▸ Problem description:
Reproduce the records below exactly as they appear.

▸ Records for the exercise:
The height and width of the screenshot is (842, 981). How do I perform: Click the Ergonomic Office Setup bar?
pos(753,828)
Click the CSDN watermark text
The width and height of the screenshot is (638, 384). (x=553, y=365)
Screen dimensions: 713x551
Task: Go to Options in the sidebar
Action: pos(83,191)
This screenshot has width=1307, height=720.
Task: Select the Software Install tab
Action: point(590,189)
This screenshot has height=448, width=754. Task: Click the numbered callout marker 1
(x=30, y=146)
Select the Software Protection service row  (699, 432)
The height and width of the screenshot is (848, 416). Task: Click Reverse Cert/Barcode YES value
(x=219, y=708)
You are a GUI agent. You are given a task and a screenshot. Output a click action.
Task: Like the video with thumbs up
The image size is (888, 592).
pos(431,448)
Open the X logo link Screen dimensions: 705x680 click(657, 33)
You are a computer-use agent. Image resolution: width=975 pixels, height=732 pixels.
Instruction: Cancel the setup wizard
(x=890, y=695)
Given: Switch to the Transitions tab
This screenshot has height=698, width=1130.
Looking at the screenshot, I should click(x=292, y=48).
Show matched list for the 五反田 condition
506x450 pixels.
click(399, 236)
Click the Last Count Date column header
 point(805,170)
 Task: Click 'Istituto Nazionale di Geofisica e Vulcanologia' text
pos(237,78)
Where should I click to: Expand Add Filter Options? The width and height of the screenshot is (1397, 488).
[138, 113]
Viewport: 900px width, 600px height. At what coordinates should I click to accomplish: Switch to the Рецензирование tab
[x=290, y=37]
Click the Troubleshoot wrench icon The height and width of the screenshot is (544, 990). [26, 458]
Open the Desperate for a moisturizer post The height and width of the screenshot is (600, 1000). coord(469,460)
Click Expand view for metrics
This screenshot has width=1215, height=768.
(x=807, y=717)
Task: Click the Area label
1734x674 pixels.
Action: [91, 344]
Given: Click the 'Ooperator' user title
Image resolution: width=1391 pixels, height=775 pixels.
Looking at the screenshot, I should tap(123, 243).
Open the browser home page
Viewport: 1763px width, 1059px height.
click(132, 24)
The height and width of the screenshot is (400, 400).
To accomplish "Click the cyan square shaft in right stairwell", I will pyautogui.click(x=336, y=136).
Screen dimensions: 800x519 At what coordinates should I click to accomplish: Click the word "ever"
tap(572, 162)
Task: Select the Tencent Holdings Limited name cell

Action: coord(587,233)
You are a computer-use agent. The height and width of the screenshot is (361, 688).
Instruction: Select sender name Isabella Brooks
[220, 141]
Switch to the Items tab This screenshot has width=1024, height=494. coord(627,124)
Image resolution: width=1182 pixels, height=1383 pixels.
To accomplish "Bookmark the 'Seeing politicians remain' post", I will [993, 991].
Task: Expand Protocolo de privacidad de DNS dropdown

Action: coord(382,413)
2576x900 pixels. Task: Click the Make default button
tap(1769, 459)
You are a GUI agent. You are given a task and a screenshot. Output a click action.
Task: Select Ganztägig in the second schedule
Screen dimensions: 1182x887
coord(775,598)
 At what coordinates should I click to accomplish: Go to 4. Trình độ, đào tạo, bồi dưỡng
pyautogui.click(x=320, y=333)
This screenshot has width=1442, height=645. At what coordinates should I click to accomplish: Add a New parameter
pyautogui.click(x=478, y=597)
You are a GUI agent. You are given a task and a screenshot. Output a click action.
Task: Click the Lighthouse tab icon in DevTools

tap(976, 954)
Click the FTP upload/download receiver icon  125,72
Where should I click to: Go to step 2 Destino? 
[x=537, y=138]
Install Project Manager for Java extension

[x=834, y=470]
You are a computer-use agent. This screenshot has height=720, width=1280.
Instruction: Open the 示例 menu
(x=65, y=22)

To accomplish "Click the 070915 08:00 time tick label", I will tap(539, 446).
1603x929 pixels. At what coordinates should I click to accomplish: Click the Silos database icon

▸ Reply to the exercise:
The height and width of the screenshot is (842, 981). How do I perform: Click the Ergonomic Office Setup bar?
pos(753,828)
Click the CSDN watermark text
The width and height of the screenshot is (638, 384). (x=553, y=365)
Screen dimensions: 713x551
Task: Go to Options in the sidebar
Action: pos(83,191)
This screenshot has width=1307, height=720.
Task: Select the Software Install tab
Action: point(590,189)
This screenshot has height=448, width=754. Task: Click the numbered callout marker 1
(x=30, y=146)
Select the Software Protection service row  (699, 432)
The height and width of the screenshot is (848, 416). Task: Click Reverse Cert/Barcode YES value
(x=219, y=708)
You are a GUI agent. You are given a task and a screenshot. Output a click action.
Task: Like the video with thumbs up
The image size is (888, 592).
pos(431,448)
Open the X logo link Screen dimensions: 705x680 click(657, 33)
You are a computer-use agent. Image resolution: width=975 pixels, height=732 pixels.
Instruction: Cancel the setup wizard
(x=890, y=695)
Given: Switch to the Transitions tab
This screenshot has height=698, width=1130.
Looking at the screenshot, I should click(x=292, y=48).
Show matched list for the 五反田 condition
506x450 pixels.
click(399, 236)
Click the Last Count Date column header
 point(805,170)
 Task: Click 'Istituto Nazionale di Geofisica e Vulcanologia' text
pos(237,78)
Where should I click to: Expand Add Filter Options? The width and height of the screenshot is (1397, 488).
[138, 113]
Viewport: 900px width, 600px height. At what coordinates should I click to accomplish: Switch to the Рецензирование tab
[x=290, y=37]
Click the Troubleshoot wrench icon The height and width of the screenshot is (544, 990). [26, 458]
Open the Desperate for a moisturizer post The height and width of the screenshot is (600, 1000). coord(469,460)
Click Expand view for metrics
This screenshot has width=1215, height=768.
(x=807, y=717)
Task: Click the Area label
1734x674 pixels.
Action: [91, 344]
Given: Click the 'Ooperator' user title
Image resolution: width=1391 pixels, height=775 pixels.
Looking at the screenshot, I should tap(123, 243).
Open the browser home page
Viewport: 1763px width, 1059px height.
click(132, 24)
The height and width of the screenshot is (400, 400).
To accomplish "Click the cyan square shaft in right stairwell", I will pyautogui.click(x=336, y=136).
Screen dimensions: 800x519 At what coordinates should I click to accomplish: Click the word "ever"
tap(572, 162)
Task: Select the Tencent Holdings Limited name cell

Action: coord(587,233)
You are a computer-use agent. The height and width of the screenshot is (361, 688).
Instruction: Select sender name Isabella Brooks
[220, 141]
Switch to the Items tab This screenshot has width=1024, height=494. coord(627,124)
Image resolution: width=1182 pixels, height=1383 pixels.
To accomplish "Bookmark the 'Seeing politicians remain' post", I will [993, 991].
Task: Expand Protocolo de privacidad de DNS dropdown

Action: coord(382,413)
2576x900 pixels. Task: Click the Make default button
tap(1769, 459)
You are a GUI agent. You are given a task and a screenshot. Output a click action.
Task: Select Ganztägig in the second schedule
Screen dimensions: 1182x887
coord(775,598)
 At what coordinates should I click to accomplish: Go to 4. Trình độ, đào tạo, bồi dưỡng
pyautogui.click(x=320, y=333)
This screenshot has width=1442, height=645. At what coordinates should I click to accomplish: Add a New parameter
pyautogui.click(x=478, y=597)
You are a GUI agent. You are given a task and a screenshot. Output a click action.
Task: Click the Lighthouse tab icon in DevTools

tap(976, 954)
Click the FTP upload/download receiver icon  125,72
Where should I click to: Go to step 2 Destino? 
[x=537, y=138]
Install Project Manager for Java extension

[x=834, y=470]
You are a computer-use agent. This screenshot has height=720, width=1280.
Instruction: Open the 示例 menu
(x=65, y=22)

To accomplish "Click the 070915 08:00 time tick label", I will tap(539, 446).
1603x929 pixels. At what coordinates should I click to accomplish: Click the Silos database icon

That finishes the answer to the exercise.